Gaia menatap Doni yang sedang mengelap eluhnya. Ia memang tak lagi ngoceh selama jalan ke titik ini.
“Kamu kenapa?”
“Kamu kenapa sih ngga nyari penelitian di dekat rumah aja, Ge?”
“Kok gitu?”
“Ya yang gampang aja, Ge. Lebih pasti keadaannya, kan biar cepet lulus juga gitu?”
Gaia diam.
“Ini udah jauh-jauh, masih survei, tapi titik-titik rencananya belum ada yang masuk kriteria. Kamu yakin?”
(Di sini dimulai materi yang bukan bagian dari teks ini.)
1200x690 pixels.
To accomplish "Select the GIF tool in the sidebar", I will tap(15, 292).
“Don,” Gaia memanggilnya dengan halus. “Kita baru mulai, kok. Bisa jadi titik selanjutnya masuk kriteria kan ya kan? Gapapa ya?”
Ini buat ngeyakinin diri kamu juga Ge.
Doni mengelus kepala Gaia. “Yaudah-yaudah, istirahat dulu aja tapi ya. Laper.”
“Yaudah yuk nyari makan.”
“Tapi ga ada yang jualan sepanjang jalan ini tadi. Sekalian nyari yang enak gitu gimana?
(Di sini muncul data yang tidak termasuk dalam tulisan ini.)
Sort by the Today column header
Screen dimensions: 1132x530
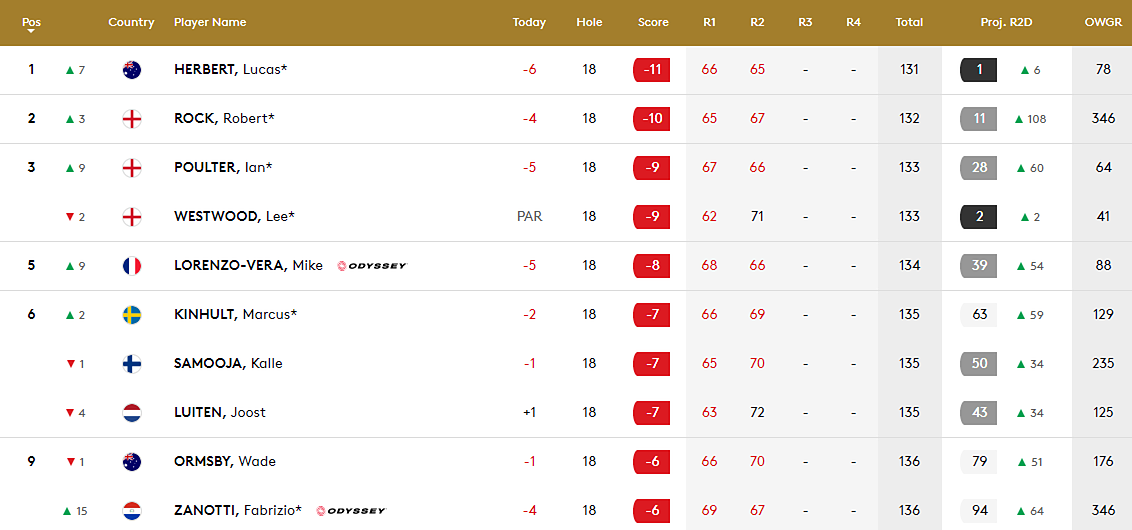[x=529, y=22]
“Aku tau sih tapi rada jauh gapapa?”
“Mana?”
“Deket rumah eyangku.”
“Di mana”?
“Sekitar 10 km dari sini. Paling 20 menitan.”
“Yaudah ayok.”
Setengah jam kemudian.
“Masih jauh, Ge?”
“Kayaknya udah sekitar sini ini deh.”
“Heh. Yakin gak? Beneran tahu ga kamu tu?”
“Tahulah. Langganan dari aku kecil ya.”
“Kalau sampe ga nemu tak turunin di jalan ya kamu!”
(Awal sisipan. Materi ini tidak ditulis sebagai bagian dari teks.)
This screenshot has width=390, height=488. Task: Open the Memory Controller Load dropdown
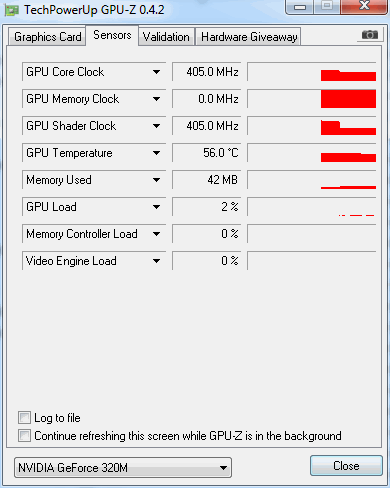156,234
“Ih kok gitu sih. Tuh, depan itu belok terus udah kanan jalan.”
Doni tancap gas. Gaia berdoa supaya ia benar. Karena selama ini ia selalu bersama keluarganya, jadi ia tak begitu memperhatikan jalan.
Begitu berbelok, jalanan itu lengang sepi, tapi ada plang bakmi jawa. Gaia diam-diam menghela napas lega. Doni ngegas motornya. Gaia kaget. Sudah siap menyumpah serapahi Doni, batal, karena sadar warungnya sepi. Tutup.
Mati aku!
“Gimana sih, Ge. Turun kamu!”
“Yah gak gitu dong, Don. Kan mana kutahu kalau tutup.”
“Turun!”
“Ga mau lah.” Gaia melongo tidak mengira Doni serius mau menurunkannya.
“Turun aja.”
“Ga mau. Kamu tega banget sih. Huhu.”
“Apaan sih, Ge! Turun dulu.”
“Don pliiiis!” Gaia mengaitkan kedua tangannya ke pinggang Doni yang langsung tersentak.
“Ih. Turun aja dulu, itu loh liat ada tulisan apa.”
“Mau ditinggal kan?”
“Enggak bakal lah. Kamu kira aku setega itu?”
Gaia turun ke jalan dan membaca tulisan di jendela warung. Ternyata baru buka jam 3. Dia melihat ke jam tangannya, sekarang jam 2.15 WIB.
“Buka 45 menit lagi. Mau nunggu di rumah eyangku dulu? Deket kok. Tapi ak ngga tahu ada makanan enggak disana.”
“Mmm…”
“Terus cuma ada ini warung di deket sini.”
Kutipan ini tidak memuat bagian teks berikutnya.